■ Work required:
From the entries below, print exactly the span beginning with the line holding "Viewport: 1177px width, 631px" and ending with the line holding "Task: Expand Nate Hinton row chevron", endpoints included, and skip any pictures.
------------------------
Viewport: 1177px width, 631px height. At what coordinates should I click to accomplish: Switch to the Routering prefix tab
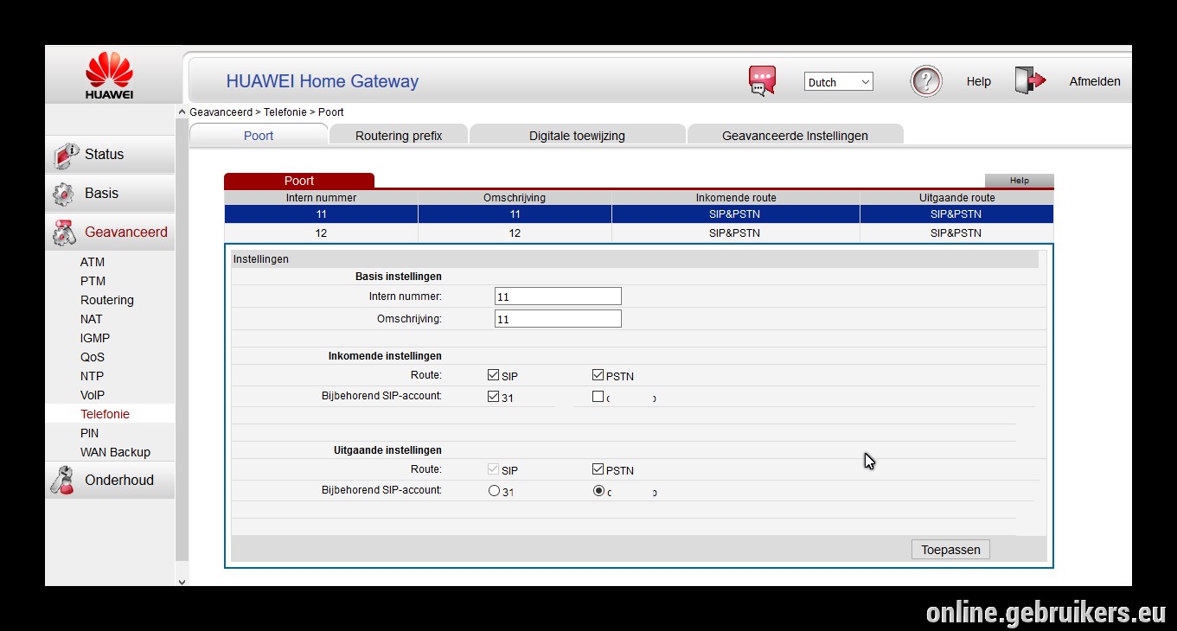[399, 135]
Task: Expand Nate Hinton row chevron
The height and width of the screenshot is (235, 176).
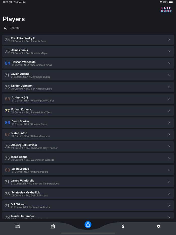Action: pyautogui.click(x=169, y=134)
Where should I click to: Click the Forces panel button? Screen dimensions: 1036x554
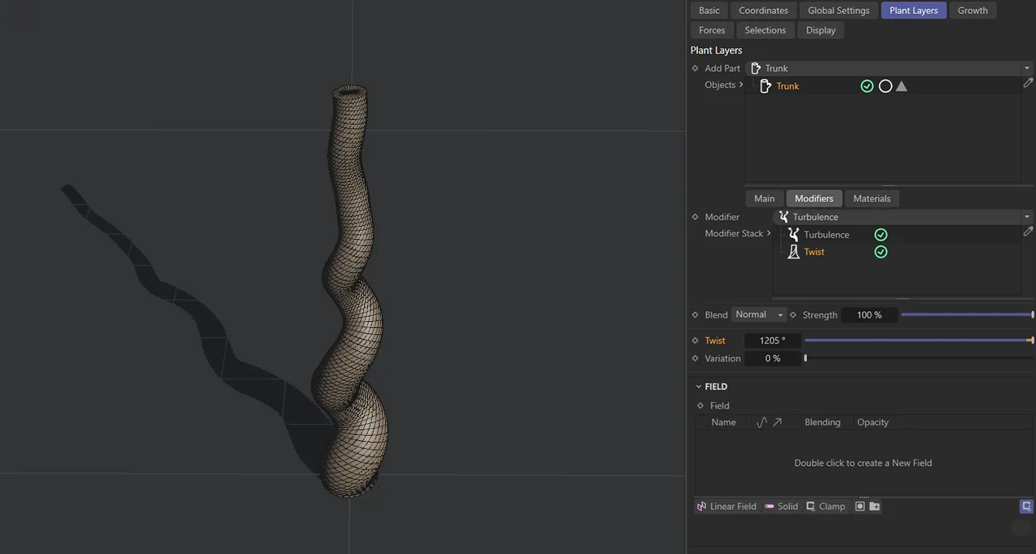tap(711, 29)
------------------------
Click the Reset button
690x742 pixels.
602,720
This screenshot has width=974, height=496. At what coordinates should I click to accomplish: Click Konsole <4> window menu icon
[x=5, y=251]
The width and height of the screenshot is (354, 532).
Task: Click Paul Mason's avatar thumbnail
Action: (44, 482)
------------------------
■ Response:
Viewport: 1177px width, 631px height. At what coordinates should I click to accomplish: Switch to the Routering prefix tab
[399, 135]
Task: Expand Nate Hinton row chevron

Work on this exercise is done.